### PROBLEM REQUIREMENTS
Rewrite the items below as a numbered list, leaving out blank lines.

━━━━━━━━━━

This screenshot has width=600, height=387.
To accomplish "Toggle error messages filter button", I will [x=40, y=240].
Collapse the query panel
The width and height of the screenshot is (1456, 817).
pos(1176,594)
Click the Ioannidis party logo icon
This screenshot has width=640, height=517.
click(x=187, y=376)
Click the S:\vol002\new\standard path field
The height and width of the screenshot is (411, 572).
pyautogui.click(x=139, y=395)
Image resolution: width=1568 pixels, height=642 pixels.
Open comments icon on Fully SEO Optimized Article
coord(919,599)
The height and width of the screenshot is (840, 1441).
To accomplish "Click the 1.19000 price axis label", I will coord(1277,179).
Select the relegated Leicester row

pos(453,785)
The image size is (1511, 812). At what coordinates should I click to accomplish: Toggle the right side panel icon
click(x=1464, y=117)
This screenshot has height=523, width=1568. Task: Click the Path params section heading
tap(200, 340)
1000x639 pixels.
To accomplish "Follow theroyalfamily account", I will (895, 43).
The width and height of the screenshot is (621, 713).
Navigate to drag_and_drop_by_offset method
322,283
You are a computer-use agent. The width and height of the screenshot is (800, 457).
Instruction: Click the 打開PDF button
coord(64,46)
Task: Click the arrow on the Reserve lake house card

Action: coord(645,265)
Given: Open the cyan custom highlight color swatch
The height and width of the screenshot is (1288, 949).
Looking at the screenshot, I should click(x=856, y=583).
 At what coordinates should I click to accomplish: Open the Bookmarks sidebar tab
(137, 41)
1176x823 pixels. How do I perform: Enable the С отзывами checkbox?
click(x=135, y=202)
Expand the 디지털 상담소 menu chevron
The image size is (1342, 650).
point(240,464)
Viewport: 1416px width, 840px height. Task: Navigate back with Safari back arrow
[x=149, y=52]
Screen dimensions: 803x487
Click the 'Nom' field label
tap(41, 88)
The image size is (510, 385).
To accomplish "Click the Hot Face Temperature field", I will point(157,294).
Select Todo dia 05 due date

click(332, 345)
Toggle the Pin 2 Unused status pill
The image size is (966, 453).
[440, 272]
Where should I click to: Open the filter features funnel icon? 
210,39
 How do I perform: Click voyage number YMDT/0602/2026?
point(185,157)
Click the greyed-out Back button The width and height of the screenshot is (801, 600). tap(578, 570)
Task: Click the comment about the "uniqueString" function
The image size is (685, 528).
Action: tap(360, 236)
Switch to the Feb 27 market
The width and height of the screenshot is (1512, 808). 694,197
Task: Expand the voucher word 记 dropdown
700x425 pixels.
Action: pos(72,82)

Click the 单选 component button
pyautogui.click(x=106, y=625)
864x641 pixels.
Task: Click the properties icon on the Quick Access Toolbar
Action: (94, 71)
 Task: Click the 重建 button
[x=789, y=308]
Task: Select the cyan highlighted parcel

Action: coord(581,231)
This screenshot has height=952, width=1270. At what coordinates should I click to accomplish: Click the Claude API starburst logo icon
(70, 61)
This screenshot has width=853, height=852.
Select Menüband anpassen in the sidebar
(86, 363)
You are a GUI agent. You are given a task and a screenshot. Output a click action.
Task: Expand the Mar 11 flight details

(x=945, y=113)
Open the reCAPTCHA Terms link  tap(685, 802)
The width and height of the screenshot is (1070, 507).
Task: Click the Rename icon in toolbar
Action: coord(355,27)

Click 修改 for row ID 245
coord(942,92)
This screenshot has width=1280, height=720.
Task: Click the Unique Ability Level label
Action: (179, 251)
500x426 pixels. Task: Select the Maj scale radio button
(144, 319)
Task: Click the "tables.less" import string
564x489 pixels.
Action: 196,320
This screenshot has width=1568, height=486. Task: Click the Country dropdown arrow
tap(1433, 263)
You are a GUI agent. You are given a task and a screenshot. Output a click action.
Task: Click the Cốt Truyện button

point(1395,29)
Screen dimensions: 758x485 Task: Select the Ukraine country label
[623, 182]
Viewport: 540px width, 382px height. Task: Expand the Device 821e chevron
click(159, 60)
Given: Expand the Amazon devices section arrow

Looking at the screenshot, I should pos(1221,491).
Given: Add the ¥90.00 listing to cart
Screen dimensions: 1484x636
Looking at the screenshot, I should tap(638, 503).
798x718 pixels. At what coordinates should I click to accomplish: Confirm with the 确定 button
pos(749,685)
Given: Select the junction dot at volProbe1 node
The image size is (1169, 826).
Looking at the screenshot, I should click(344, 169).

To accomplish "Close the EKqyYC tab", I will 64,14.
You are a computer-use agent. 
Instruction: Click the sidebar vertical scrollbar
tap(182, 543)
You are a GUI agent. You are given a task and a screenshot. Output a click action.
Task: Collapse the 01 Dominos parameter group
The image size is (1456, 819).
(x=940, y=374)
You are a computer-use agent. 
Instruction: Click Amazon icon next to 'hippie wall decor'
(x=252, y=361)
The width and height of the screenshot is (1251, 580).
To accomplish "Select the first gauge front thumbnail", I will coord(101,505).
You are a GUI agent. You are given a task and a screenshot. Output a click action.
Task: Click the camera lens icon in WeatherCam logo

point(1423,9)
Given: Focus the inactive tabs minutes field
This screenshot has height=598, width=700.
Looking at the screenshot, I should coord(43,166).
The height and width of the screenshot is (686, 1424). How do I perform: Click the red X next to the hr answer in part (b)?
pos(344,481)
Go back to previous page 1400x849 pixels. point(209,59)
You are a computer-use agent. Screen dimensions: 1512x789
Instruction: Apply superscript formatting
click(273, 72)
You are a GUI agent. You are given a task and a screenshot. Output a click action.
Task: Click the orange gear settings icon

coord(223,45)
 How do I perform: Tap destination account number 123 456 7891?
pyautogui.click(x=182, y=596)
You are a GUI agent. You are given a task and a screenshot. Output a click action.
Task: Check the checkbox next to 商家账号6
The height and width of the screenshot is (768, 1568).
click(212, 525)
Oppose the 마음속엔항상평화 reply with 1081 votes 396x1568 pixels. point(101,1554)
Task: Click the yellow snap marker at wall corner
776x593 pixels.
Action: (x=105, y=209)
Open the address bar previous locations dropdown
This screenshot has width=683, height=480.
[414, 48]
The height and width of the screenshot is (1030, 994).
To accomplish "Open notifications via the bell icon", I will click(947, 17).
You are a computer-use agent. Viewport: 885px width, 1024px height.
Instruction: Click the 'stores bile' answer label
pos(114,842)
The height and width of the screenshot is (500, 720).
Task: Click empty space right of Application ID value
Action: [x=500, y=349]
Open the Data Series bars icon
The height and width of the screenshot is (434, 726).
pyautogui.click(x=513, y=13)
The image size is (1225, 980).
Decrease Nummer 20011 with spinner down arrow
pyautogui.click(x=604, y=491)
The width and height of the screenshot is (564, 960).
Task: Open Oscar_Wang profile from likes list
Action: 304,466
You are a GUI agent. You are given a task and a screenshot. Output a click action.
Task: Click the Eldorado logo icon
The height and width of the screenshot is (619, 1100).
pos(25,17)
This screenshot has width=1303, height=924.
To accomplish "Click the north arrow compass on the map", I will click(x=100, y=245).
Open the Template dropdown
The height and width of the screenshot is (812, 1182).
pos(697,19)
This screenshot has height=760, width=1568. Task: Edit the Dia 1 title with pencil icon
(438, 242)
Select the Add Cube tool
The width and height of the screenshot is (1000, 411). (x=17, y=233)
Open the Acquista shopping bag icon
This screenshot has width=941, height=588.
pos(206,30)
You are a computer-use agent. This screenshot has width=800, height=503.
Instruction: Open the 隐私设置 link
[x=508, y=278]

━━━━━━━━━━

### RESULT OF THIS EXERCISE
1. This screenshot has width=600, height=387.
2. To accomplish "Toggle error messages filter button", I will [x=40, y=240].
3. Collapse the query panel
4. The width and height of the screenshot is (1456, 817).
5. pos(1176,594)
6. Click the Ioannidis party logo icon
7. This screenshot has width=640, height=517.
8. click(x=187, y=376)
9. Click the S:\vol002\new\standard path field
10. The height and width of the screenshot is (411, 572).
11. pyautogui.click(x=139, y=395)
12. Image resolution: width=1568 pixels, height=642 pixels.
13. Open comments icon on Fully SEO Optimized Article
14. coord(919,599)
15. The height and width of the screenshot is (840, 1441).
16. To accomplish "Click the 1.19000 price axis label", I will coord(1277,179).
17. Select the relegated Leicester row
18. pos(453,785)
19. The image size is (1511, 812). At what coordinates should I click to accomplish: Toggle the right side panel icon
20. click(x=1464, y=117)
21. This screenshot has height=523, width=1568. Task: Click the Path params section heading
22. tap(200, 340)
23. 1000x639 pixels.
24. To accomplish "Follow theroyalfamily account", I will (895, 43).
25. The width and height of the screenshot is (621, 713).
26. Navigate to drag_and_drop_by_offset method
27. 322,283
28. You are a computer-use agent. The width and height of the screenshot is (800, 457).
29. Instruction: Click the 打開PDF button
30. coord(64,46)
31. Task: Click the arrow on the Reserve lake house card
32. Action: coord(645,265)
33. Given: Open the cyan custom highlight color swatch
34. The height and width of the screenshot is (1288, 949).
35. Looking at the screenshot, I should click(x=856, y=583).
36.  At what coordinates should I click to accomplish: Open the Bookmarks sidebar tab
37. (137, 41)
38. 1176x823 pixels. How do I perform: Enable the С отзывами checkbox?
39. click(x=135, y=202)
40. Expand the 디지털 상담소 menu chevron
41. The image size is (1342, 650).
42. point(240,464)
43. Viewport: 1416px width, 840px height. Task: Navigate back with Safari back arrow
44. [x=149, y=52]
45. Screen dimensions: 803x487
46. Click the 'Nom' field label
47. tap(41, 88)
48. The image size is (510, 385).
49. To accomplish "Click the Hot Face Temperature field", I will point(157,294).
50. Select Todo dia 05 due date
51. click(332, 345)
52. Toggle the Pin 2 Unused status pill
53. The image size is (966, 453).
54. [440, 272]
55. Where should I click to: Open the filter features funnel icon? 
56. 210,39
57.  How do I perform: Click voyage number YMDT/0602/2026?
58. point(185,157)
59. Click the greyed-out Back button The width and height of the screenshot is (801, 600). tap(578, 570)
60. Task: Click the comment about the "uniqueString" function
61. The image size is (685, 528).
62. Action: tap(360, 236)
63. Switch to the Feb 27 market
64. The width and height of the screenshot is (1512, 808). 694,197
65. Task: Expand the voucher word 记 dropdown
66. 700x425 pixels.
67. Action: pos(72,82)
68. Click the 单选 component button
69. pyautogui.click(x=106, y=625)
70. 864x641 pixels.
71. Task: Click the properties icon on the Quick Access Toolbar
72. Action: (94, 71)
73.  Task: Click the 重建 button
74. [x=789, y=308]
75. Task: Select the cyan highlighted parcel
76. Action: coord(581,231)
77. This screenshot has height=952, width=1270. At what coordinates should I click to accomplish: Click the Claude API starburst logo icon
78. (70, 61)
79. This screenshot has width=853, height=852.
80. Select Menüband anpassen in the sidebar
81. (86, 363)
82. You are a GUI agent. You are given a task and a screenshot. Output a click action.
83. Task: Expand the Mar 11 flight details
84. (x=945, y=113)
85. Open the reCAPTCHA Terms link  tap(685, 802)
86. The width and height of the screenshot is (1070, 507).
87. Task: Click the Rename icon in toolbar
88. Action: coord(355,27)
89. Click 修改 for row ID 245
90. coord(942,92)
91. This screenshot has width=1280, height=720.
92. Task: Click the Unique Ability Level label
93. Action: (179, 251)
94. 500x426 pixels. Task: Select the Maj scale radio button
95. (144, 319)
96. Task: Click the "tables.less" import string
97. 564x489 pixels.
98. Action: 196,320
99. This screenshot has width=1568, height=486. Task: Click the Country dropdown arrow
100. tap(1433, 263)
101. You are a GUI agent. You are given a task and a screenshot. Output a click action.
102. Task: Click the Cốt Truyện button
103. point(1395,29)
104. Screen dimensions: 758x485 Task: Select the Ukraine country label
105. [623, 182]
106. Viewport: 540px width, 382px height. Task: Expand the Device 821e chevron
107. click(159, 60)
108. Given: Expand the Amazon devices section arrow
109. Looking at the screenshot, I should pos(1221,491).
110. Given: Add the ¥90.00 listing to cart
111. Screen dimensions: 1484x636
112. Looking at the screenshot, I should tap(638, 503).
113. 798x718 pixels. At what coordinates should I click to accomplish: Confirm with the 确定 button
114. pos(749,685)
115. Given: Select the junction dot at volProbe1 node
116. The image size is (1169, 826).
117. Looking at the screenshot, I should click(344, 169).
118. To accomplish "Close the EKqyYC tab", I will 64,14.
119. You are a computer-use agent. 
120. Instruction: Click the sidebar vertical scrollbar
121. tap(182, 543)
122. You are a GUI agent. You are given a task and a screenshot. Output a click action.
123. Task: Collapse the 01 Dominos parameter group
124. The image size is (1456, 819).
125. (x=940, y=374)
126. You are a computer-use agent. 
127. Instruction: Click Amazon icon next to 'hippie wall decor'
128. (x=252, y=361)
129. The width and height of the screenshot is (1251, 580).
130. To accomplish "Select the first gauge front thumbnail", I will coord(101,505).
131. You are a GUI agent. You are given a task and a screenshot. Output a click action.
132. Task: Click the camera lens icon in WeatherCam logo
133. point(1423,9)
134. Given: Focus the inactive tabs minutes field
135. This screenshot has height=598, width=700.
136. Looking at the screenshot, I should coord(43,166).
137. The height and width of the screenshot is (686, 1424). How do I perform: Click the red X next to the hr answer in part (b)?
138. pos(344,481)
139. Go back to previous page 1400x849 pixels. point(209,59)
140. You are a computer-use agent. Screen dimensions: 1512x789
141. Instruction: Apply superscript formatting
142. click(273, 72)
143. You are a GUI agent. You are given a task and a screenshot. Output a click action.
144. Task: Click the orange gear settings icon
145. coord(223,45)
146.  How do I perform: Tap destination account number 123 456 7891?
147. pyautogui.click(x=182, y=596)
148. You are a GUI agent. You are given a task and a screenshot. Output a click action.
149. Task: Check the checkbox next to 商家账号6
150. The height and width of the screenshot is (768, 1568).
151. click(212, 525)
152. Oppose the 마음속엔항상평화 reply with 1081 votes 396x1568 pixels. point(101,1554)
153. Task: Click the yellow snap marker at wall corner
154. 776x593 pixels.
155. Action: (x=105, y=209)
156. Open the address bar previous locations dropdown
157. This screenshot has width=683, height=480.
158. [414, 48]
159. The height and width of the screenshot is (1030, 994).
160. To accomplish "Open notifications via the bell icon", I will click(947, 17).
161. You are a computer-use agent. Viewport: 885px width, 1024px height.
162. Instruction: Click the 'stores bile' answer label
163. pos(114,842)
164. The height and width of the screenshot is (500, 720).
165. Task: Click empty space right of Application ID value
166. Action: [x=500, y=349]
167. Open the Data Series bars icon
168. The height and width of the screenshot is (434, 726).
169. pyautogui.click(x=513, y=13)
170. The image size is (1225, 980).
171. Decrease Nummer 20011 with spinner down arrow
172. pyautogui.click(x=604, y=491)
173. The width and height of the screenshot is (564, 960).
174. Task: Open Oscar_Wang profile from likes list
175. Action: 304,466
176. You are a GUI agent. You are given a task and a screenshot. Output a click action.
177. Task: Click the Eldorado logo icon
178. The height and width of the screenshot is (619, 1100).
179. pos(25,17)
180. This screenshot has width=1303, height=924.
181. To accomplish "Click the north arrow compass on the map", I will click(x=100, y=245).
182. Open the Template dropdown
183. The height and width of the screenshot is (812, 1182).
184. pos(697,19)
185. This screenshot has height=760, width=1568. Task: Edit the Dia 1 title with pencil icon
186. (438, 242)
187. Select the Add Cube tool
188. The width and height of the screenshot is (1000, 411). (x=17, y=233)
189. Open the Acquista shopping bag icon
190. This screenshot has width=941, height=588.
191. pos(206,30)
192. You are a computer-use agent. This screenshot has width=800, height=503.
193. Instruction: Open the 隐私设置 link
194. [x=508, y=278]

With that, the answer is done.